Önlemler alındığında kazaların önüne geçildiği bilinmektedir. Kardemir servislerinin durumu daha önceki yıllarda biliniyordu. Nerede, hurda eski otobüs, midibüs varsa Kardemir servisi olarak hizmet veriyordu. Kurtuluş Mahallesi’nde bir Kardemir servis aracının freninin patlaması sonucu 4 Kardemir işçisinin ölmesi, 2 işçinin de yaralanmasından sonra Kardemir, servis araçlarında ciddi olarak yenilenmesi kararını aldı. O tarihten sonra da, ne freni patlayan, ne de kaza yapan servis aracı olmadı. Demek ki, alınan önlemler ölümlü kazaların önlenmesinde faydalı oluyor.

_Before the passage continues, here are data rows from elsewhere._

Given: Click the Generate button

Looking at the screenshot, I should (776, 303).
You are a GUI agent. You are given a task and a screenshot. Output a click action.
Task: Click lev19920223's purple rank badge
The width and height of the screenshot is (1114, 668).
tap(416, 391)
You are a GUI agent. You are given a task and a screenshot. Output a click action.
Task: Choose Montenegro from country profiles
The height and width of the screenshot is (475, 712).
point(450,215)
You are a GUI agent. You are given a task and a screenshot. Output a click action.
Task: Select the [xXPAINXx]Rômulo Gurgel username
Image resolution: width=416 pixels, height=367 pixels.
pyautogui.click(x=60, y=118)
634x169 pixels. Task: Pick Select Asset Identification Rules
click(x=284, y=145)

Karabük’teki özel sektör haddehanelerde son günlerde yaşanan ölümlü, ağır ya da hafif yaralanmalı kazaların önüne geçilmesi için mutlaka alınacak tedbirler vardır ve olmalıdır. Demir Çelik üretimi çok zor bir iş, adı üzerinde ağır sanayi ama günümüz teknolojisinde, iş güvenliği tedbirleri ile kazaların en aza indirilmesi mümkündür.
Karabük’te yüzlerce, hatta binlerce özel sektör haddene işçisi vardır. Haddehanelerin çok zor şartlar altında, hem bölgemiz ekonomisi hem de ülke ekonomisi için büyük fayda sağladığının en yakın tanıklarından biriyiz. Ancak, ne kadar milyonlar, milyarlar, trilyonlar kazanılırsa kazanılsın henüz hayatının baharında, iş kazası sonucu ölen gencecik fidan Serdar Demirel’i geri getiremez.

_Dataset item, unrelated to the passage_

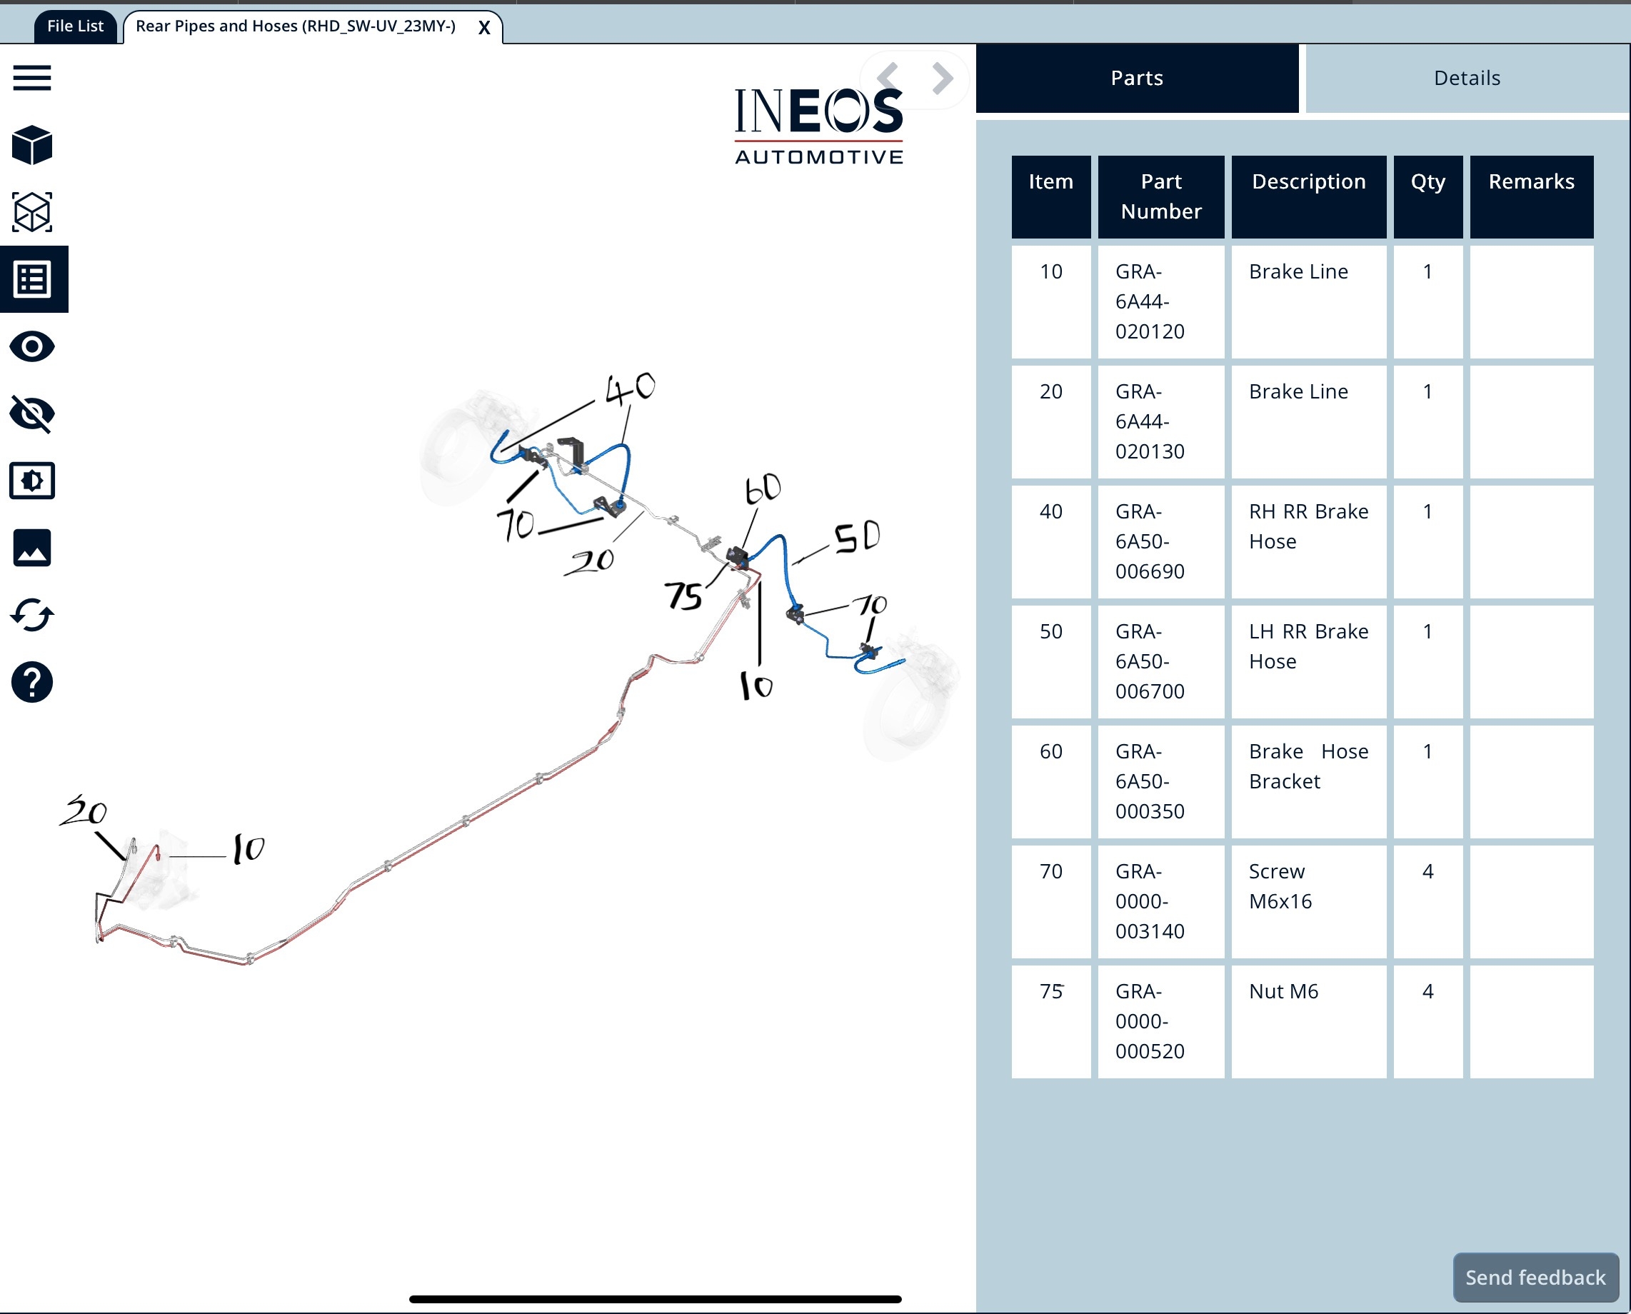
Task: Open the hamburger menu
Action: pos(32,78)
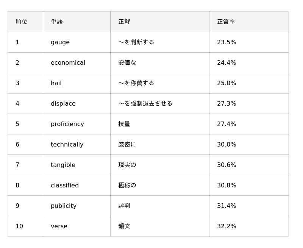
Task: Click the 23.5% accuracy value
Action: pyautogui.click(x=226, y=42)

Genç kardeşimize Allah’tan rahmet dilerken, bir çağrımızda de Öz Çelik Sendikası Karabük Şube Başkanı Kenan Yılmaz’a olacaktır. Öz Çelik iş Sendikası sadece Kardemir’deki işçilerin değil, aynı zamanda özel sektörde de örgütlü bir sendikadır. Bu tür iş kazaları olmaması için, sendika olarak sizin de çaba harcamanız gerekir. Son günlerde, Öz Çelik İş Sendikası Karabük şubesi Karabük’te sadece çalışma hayatının değil, sosyal hayatın da gündemindedir. Öz Çelik İş Sendikası Karabük Şubesi olarak, özel sektör haddehanede genç yaşta iş kazası sonucu yaşamını yitiren yavrumuza başsağlığı dilemek, Kardemir ile birlikte iş kolunuz olan Demir Çelik iş kolunuzdaki emekçilerin de yanında olduğunuzu bir basın bildirisi ile kamuoyuna duyurmak size hem çalışma hayatı, hem de kamuoyunda sempati kazandıracaktır.

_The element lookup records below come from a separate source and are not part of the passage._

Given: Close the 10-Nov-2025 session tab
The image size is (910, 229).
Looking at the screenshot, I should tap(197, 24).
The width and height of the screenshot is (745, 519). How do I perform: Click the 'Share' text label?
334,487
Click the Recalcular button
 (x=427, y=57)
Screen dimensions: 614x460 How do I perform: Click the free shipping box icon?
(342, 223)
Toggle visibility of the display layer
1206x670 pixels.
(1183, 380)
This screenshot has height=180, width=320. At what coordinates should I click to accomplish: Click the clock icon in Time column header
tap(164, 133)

Son sözümüz de, ilimizdeki iş güvenliği ile illerde bir birimi bulunmayan Çalışma ve Sosyal Güvenlik Bakanlığı’na… Karabük’te iş güvenliğinden kim sorumlu diye araştırırken, SGK Müdürümüz ile ve İş Kur Müdürümüz ile konuştum. Edindiğim bilgilere göre, ilimizde iş güvenliği ile ilgili devletin denetleyici bir mekanizması yok. Bir şikayet halinde, buradaki SGK ya da İş Kur Ankara’ya bildiriyor, Ankara’dan müfettişler geliyor. Karabük gibi binlerce ağır sanayi işçisinin çalıştığı bir ilde, Ankara’dan gelip denetim yapmakla bu işler olmaz. Hele hele, iş güvenliğini, insan canı umurunda bile olmayan bir takım ticari kuruluşların inisiyatifine bırakmak hiç olmaz. Olursa, sonuç böyle olur. Sık sık ölümlü kazalar olur, biz de haber yapmak zorunda kalırız. Biz haber yaparken, yüreğimiz parçalanır. Kamuoyu izlerken gözyaşları döker. Yazıktır, günahtır, ayıptır. Acil tedbirler alınması şarttır.
İŞ YERLERİNDE İŞ GÜVENLİĞİ EĞİTİMİ DİYE BİR ŞEY YOK. İŞÇİLERE İŞ GÜVENLİĞİ PERSONELİ SADECE EĞİTİM ALMADAN FORM İMZALATILIR. İŞÇİ TECRÜBELİ İŞÇİLERDEN YA DA USTABAŞINDAN YALAN YANLIŞ NE GÖRÜRSE ONU YAPAR.